2. L’artiste : précaire, mais authentique
La réalité du secteur artistique et créatif est précaire : non seulement les possibilités d’emploi, mais aussi la production d’œuvres d’art (sous quelque forme que ce soit) sont incertaines étant donné que leur originalité esthétique n’est pas mesurable à l’aune de critères uniformes. Pourtant, cette précarité peut être considérée comme un facteur potentiel de succès. En effet, l’incertitude engendre l’innovation et, en cela, elle favorise la recherche de l’originalité. « C’est ce qui confère à la compétition une indétermination suffisante pour que le nombre d’aspirants artistes dépasse de beaucoup celui qui serait atteint si une anticipation parfaitement rationnelle des probabilités de succès était à leur portée8. »

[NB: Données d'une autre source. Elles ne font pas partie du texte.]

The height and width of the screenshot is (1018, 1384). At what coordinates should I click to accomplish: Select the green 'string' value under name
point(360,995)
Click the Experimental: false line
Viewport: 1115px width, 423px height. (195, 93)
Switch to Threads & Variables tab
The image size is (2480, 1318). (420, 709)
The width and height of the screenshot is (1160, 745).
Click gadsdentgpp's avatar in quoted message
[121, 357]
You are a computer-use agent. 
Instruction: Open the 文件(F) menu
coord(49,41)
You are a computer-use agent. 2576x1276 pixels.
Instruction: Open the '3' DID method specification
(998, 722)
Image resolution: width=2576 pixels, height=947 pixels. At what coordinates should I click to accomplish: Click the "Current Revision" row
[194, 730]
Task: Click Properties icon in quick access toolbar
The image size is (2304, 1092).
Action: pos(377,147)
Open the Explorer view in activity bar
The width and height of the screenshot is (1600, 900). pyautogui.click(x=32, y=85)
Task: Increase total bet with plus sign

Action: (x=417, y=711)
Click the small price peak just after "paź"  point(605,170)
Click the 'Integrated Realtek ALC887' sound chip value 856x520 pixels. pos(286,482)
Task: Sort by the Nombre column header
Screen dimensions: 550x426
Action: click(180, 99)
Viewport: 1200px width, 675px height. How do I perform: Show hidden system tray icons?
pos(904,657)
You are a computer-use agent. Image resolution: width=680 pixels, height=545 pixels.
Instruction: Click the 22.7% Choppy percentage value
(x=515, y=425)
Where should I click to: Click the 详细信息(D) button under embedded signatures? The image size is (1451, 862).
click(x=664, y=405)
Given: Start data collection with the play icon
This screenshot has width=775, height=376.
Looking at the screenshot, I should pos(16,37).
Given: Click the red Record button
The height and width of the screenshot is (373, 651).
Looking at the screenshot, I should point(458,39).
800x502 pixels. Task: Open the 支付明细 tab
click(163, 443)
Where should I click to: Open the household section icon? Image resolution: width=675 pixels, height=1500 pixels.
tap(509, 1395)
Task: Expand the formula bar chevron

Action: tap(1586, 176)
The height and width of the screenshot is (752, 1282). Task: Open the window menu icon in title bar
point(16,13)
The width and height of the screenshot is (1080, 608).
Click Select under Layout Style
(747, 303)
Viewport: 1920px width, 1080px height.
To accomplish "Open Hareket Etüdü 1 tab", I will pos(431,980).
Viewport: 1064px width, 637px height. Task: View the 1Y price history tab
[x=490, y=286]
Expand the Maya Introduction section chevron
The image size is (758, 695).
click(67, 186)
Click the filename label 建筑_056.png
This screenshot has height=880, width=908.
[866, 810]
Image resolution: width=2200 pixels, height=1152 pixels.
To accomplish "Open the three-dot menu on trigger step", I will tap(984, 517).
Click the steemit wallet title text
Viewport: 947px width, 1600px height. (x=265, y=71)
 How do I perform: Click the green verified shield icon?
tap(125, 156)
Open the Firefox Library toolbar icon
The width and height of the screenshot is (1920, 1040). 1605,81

Une telle course à l’originalité s’exprime logiquement par une recherche d’authenticité et de reconnaissance. L’authenticité artistique, c’est-à-dire la possibilité de faire des choix qui permettent de façonner sa vie personnelle, offre à l’artiste et au travailleur de la création l’occasion de construire leur propre identité. Cette « personnalisation » de l’œuvre et de la vie avait très bien été comprise par certains « grands », tels que Duchamps, Dali et Van Gogh, qui avaient chacun leur vie et leur personnalité propres. Ceux qui occupent les « degrés inférieurs de la pyramide » doivent eux aussi participer à cette course à l’innovation en contestant les modèles existants et en espérant devenir ensuite eux-mêmes un modèle. Le fait de pouvoir et d’oser prendre des risques est donc incontestablement un élément inhérent à la réalité des artistes et des travailleurs de la création, ainsi qu’à leurs chances de succès.